While the magnetomotive force or magnetizing force of a given helix is independent of the material of the core, the flux which it sets up is largely dependent on the material and shape of the core—not only upon this but on the material that lies in the return path for the flux outside of the core. We may say, therefore, that the amount of flux set up by a given current in a given coil or helix is dependent on the material in the magnetic path or magnetic circuit, and on the shape and length of that circuit. If the magnetic circuit be of air or brass or wood or any other non-magnetic material, the amount of flux set up by a given magnetizing force will be relatively small, while it will be very much greater if the magnetic circuit be composed in part or wholly of iron or steel, which are highly magnetic substances.

Permeability. The quality of material, which permits of a given magnetizing force setting up a greater or less number of lines of force within it, is called its permeability. More accurately, the permeability is the ratio existing between the amount of magnetization and the magnetizing force which produces such magnetization.

The permeability of a substance is usually represented by the Greek letter µ (pronounced mu). The intensity of the magnetizing force is commonly symbolized by H, and since the permeability of air is always taken as unity, we may express the intensity of magnetizing force by the number of lines of force per square centimeter which it sets up in air.
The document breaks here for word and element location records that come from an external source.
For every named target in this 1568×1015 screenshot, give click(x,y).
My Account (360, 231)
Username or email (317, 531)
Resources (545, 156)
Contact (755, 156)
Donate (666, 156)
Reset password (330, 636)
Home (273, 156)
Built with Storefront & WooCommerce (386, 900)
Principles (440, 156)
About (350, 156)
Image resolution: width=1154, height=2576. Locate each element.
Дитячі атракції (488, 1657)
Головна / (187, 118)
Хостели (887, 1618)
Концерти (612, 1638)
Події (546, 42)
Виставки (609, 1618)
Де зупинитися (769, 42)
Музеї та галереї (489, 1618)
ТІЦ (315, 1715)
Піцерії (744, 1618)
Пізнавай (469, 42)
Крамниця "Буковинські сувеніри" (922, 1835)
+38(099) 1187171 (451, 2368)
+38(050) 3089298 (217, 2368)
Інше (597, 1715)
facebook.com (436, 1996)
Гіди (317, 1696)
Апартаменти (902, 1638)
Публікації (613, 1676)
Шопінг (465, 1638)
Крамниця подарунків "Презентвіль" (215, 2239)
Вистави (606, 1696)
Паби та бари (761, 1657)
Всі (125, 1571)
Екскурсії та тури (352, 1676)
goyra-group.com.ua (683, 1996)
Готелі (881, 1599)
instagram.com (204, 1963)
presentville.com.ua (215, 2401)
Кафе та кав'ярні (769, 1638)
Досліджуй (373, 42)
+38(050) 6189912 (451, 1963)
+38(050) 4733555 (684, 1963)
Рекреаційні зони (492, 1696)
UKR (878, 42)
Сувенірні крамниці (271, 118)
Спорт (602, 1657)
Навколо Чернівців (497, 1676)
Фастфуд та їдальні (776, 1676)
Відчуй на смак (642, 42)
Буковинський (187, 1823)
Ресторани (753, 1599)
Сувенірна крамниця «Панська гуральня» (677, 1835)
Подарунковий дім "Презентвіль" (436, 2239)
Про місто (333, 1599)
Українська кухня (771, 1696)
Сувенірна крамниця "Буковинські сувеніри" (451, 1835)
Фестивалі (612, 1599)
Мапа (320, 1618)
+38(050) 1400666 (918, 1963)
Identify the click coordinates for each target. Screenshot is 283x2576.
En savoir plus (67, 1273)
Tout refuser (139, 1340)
Now, if the space on which the given magnetizing force H were acting were filled with iron instead of air, then, owing to the greater permeability of iron, there would be set up a very much greater number of lines of force per square centimeter, and this number of lines of force per square centimeter in the iron is the measure of the magnetization produced and is commonly expressed by the letter B.

From this we have

µ = B ÷ H

Thus, when we say that the permeability of a given specimen of wrought iron under given conditions is 2,000, we mean that 2,000 times as many lines of force would be induced in a unit cross-section of this sample as would be induced by the same magnetizing force in a corresponding unit cross-section of air. Evidently for air B = H, hence µ becomes unity.

The permeability of air is always a constant. This means that whether the magnetic density of the lines of force through the air be great or small the number of lines will always be proportional to the magnetizing force. Unfortunately for easy calculations in electromagnetic work, however, this is not true of the permeability of iron. For small magnetic densities the permeability is very great, but for large densities, that is, under conditions where the number of lines of force existing in the iron is great, the permeability becomes smaller, and an increase in the magnetizing force does not produce a corresponding increase in the total flux through the iron.

Magnetization Curves. This quality of iron is best shown by the curves of Fig. 89, which illustrate the degree of magnetization set up in various kinds of iron by different magnetizing forces. In these curves the ordinates represent the total magnetization B, while the abscissas represent the magnetizing force H. It is seen from an inspection of these curves that as the magnetizing force H increases, the intensity of flux also increases, but at a gradually lessening rate, indicating a reduction in permeability at the higher densities. These curves are also instructive as showing the great differences that exist between the permeability of the different kinds of iron; and also as showing how, when the magnetizing force becomes very great, the iron approaches what is called saturation, that is, a point at which the further increase in magnetizing force will result in no further magnetization of the core.